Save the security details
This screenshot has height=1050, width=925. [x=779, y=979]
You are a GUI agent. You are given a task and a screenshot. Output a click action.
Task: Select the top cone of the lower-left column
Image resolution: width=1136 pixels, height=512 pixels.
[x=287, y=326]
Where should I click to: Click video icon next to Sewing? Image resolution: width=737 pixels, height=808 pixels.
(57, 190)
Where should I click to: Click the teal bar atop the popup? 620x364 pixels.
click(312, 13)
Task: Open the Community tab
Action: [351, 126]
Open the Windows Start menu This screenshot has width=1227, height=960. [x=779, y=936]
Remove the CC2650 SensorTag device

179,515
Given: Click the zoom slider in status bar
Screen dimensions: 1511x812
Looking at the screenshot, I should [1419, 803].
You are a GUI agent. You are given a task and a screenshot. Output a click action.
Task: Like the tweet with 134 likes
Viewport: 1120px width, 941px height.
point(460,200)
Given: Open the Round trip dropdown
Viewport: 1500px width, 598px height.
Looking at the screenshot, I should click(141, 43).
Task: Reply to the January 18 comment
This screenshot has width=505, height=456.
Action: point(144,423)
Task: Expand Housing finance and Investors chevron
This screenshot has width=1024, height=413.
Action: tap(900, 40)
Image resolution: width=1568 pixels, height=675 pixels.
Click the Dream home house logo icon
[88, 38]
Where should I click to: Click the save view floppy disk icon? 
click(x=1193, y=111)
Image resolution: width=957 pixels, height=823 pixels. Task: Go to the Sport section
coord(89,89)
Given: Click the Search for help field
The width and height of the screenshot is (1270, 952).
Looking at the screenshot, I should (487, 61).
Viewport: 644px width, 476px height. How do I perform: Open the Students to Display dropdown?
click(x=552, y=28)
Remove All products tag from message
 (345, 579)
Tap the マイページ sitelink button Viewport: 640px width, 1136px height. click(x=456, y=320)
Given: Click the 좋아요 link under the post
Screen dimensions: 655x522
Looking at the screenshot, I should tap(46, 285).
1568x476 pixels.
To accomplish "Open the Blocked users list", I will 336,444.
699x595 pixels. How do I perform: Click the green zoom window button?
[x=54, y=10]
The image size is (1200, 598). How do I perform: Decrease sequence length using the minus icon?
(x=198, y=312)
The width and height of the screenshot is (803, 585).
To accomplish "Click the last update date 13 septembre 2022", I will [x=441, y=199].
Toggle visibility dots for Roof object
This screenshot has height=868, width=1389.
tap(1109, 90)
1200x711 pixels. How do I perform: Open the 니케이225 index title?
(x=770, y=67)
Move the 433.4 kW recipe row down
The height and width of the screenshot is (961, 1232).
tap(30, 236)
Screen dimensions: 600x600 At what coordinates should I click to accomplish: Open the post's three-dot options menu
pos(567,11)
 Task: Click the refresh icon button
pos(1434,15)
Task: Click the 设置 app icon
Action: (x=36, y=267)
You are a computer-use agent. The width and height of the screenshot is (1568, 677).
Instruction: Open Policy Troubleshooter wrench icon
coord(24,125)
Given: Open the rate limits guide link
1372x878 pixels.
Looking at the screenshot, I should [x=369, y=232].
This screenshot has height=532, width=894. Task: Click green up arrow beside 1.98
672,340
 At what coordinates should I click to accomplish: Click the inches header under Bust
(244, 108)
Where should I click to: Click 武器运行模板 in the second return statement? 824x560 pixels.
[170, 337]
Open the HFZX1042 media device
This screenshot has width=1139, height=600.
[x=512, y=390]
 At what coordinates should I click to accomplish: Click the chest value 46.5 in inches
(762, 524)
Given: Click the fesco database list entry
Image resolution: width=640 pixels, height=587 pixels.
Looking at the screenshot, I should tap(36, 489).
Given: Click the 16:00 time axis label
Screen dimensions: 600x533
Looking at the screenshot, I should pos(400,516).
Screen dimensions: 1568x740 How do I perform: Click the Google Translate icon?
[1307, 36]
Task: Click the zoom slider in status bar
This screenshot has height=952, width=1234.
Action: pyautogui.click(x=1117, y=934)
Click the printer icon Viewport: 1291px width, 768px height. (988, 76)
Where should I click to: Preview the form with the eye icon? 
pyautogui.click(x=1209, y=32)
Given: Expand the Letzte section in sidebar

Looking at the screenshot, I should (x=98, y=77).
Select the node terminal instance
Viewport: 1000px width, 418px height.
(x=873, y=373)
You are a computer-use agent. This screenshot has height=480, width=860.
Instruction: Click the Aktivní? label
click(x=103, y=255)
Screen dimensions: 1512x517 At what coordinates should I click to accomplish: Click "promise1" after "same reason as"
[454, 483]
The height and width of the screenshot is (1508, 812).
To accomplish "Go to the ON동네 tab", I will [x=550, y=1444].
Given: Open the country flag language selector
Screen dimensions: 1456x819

────────

# Your assignment:
When the word "status" occurs in a line above, list that line.

# Completed exercise:
Given: Click the zoom slider in status bar
Task: Click the zoom slider in status bar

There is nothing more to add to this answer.